To-do item
Edit the lines from the one containing "Identify the location of x-tick-label: Jan-21." through the one containing "feature-wpre: WPRE is", inclusive, replacing "Identify the location of" with "Find the position of" and keeping everything else unchanged. Return only those lines.

Material to process

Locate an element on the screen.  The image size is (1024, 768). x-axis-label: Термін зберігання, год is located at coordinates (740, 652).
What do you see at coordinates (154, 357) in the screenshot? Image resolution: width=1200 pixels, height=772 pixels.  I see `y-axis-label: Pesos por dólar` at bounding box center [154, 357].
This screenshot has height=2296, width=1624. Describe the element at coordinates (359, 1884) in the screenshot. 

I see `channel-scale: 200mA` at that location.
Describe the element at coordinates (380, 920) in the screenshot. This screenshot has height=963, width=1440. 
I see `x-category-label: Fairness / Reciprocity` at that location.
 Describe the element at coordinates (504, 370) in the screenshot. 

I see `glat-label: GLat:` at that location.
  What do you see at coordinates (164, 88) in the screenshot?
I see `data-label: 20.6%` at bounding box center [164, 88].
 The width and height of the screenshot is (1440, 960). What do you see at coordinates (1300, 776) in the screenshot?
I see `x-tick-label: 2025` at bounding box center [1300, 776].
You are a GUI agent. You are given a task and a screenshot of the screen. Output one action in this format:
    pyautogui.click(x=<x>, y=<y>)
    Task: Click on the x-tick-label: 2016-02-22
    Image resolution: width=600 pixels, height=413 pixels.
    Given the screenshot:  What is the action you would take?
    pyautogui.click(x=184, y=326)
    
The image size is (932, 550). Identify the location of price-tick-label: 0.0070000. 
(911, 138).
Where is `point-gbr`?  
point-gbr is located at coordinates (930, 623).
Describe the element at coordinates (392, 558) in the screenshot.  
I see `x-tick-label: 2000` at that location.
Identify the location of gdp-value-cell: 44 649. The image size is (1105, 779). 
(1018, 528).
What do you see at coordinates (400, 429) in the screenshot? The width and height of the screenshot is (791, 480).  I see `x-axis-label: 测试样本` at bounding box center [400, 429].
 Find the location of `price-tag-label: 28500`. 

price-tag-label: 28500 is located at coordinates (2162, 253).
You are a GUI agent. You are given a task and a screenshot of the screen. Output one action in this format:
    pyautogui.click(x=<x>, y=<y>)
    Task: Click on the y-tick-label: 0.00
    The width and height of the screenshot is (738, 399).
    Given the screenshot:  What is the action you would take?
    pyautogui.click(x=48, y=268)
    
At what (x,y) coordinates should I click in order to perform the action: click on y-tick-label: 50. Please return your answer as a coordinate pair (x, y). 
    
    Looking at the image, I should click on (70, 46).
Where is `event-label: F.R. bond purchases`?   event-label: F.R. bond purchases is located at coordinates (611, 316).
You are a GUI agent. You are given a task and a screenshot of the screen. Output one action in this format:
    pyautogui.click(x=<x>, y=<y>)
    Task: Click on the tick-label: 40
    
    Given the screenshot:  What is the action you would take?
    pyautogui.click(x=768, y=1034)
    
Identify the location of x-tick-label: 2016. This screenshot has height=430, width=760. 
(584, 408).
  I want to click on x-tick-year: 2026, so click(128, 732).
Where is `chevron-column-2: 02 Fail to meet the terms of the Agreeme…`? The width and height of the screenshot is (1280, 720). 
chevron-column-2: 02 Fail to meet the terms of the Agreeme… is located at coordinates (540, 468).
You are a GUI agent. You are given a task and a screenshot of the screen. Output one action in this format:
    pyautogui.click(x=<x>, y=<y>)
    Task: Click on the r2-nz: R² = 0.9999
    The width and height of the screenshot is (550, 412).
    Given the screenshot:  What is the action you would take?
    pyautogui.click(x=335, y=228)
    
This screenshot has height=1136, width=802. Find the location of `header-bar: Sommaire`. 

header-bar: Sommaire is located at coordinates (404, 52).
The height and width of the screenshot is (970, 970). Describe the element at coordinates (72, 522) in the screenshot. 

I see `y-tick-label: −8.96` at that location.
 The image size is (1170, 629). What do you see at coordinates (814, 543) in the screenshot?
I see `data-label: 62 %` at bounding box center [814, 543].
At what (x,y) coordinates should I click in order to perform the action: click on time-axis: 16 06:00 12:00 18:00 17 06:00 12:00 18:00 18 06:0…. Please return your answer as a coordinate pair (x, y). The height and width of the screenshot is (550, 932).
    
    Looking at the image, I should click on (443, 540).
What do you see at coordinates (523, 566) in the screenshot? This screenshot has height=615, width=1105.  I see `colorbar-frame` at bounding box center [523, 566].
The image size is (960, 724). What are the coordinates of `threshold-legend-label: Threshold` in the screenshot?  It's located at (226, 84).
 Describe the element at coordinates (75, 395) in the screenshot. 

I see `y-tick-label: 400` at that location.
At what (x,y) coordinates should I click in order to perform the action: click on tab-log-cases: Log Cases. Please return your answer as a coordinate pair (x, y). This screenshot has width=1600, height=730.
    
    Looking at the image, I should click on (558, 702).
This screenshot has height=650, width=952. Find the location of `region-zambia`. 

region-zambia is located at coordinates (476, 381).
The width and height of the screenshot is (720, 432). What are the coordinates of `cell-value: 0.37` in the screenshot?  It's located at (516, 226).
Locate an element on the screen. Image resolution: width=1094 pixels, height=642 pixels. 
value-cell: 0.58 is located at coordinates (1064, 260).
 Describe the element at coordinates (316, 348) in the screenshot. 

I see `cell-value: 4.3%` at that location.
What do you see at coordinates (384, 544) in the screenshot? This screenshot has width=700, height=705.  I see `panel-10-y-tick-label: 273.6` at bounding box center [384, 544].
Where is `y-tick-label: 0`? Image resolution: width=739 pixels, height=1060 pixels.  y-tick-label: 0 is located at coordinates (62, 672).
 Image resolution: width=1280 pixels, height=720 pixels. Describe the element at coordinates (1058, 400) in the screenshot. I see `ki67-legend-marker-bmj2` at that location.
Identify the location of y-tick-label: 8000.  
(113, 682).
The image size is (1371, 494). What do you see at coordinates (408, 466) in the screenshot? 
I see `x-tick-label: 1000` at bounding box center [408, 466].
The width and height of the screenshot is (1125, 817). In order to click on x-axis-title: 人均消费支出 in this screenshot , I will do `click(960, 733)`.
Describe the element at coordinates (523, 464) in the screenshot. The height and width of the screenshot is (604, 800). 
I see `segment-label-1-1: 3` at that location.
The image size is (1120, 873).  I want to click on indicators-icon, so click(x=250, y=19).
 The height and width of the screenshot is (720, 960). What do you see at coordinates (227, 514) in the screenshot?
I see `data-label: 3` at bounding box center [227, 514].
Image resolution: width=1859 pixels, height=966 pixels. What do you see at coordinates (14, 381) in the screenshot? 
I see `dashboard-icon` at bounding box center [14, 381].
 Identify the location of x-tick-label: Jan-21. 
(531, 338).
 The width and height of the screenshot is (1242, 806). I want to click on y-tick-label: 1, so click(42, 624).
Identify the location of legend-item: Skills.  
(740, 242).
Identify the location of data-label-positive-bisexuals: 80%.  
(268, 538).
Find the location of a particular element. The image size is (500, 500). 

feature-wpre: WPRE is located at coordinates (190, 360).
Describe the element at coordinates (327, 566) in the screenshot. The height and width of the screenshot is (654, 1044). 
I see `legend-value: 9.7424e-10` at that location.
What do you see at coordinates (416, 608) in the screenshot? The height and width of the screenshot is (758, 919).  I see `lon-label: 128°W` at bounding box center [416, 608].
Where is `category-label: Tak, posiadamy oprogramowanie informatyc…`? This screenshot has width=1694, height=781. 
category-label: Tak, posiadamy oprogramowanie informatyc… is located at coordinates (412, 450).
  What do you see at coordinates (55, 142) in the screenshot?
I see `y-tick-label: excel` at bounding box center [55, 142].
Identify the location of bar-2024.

Output for this exercise
 Find the position of x-tick-label: Jan-21. 
(531, 338).
 The width and height of the screenshot is (1242, 806). I want to click on y-tick-label: 1, so click(42, 624).
Find the position of legend-item: Skills.  
(740, 242).
Find the position of data-label-positive-bisexuals: 80%.  
(268, 538).
Find the location of a particular element. The image size is (500, 500). 

feature-wpre: WPRE is located at coordinates (190, 360).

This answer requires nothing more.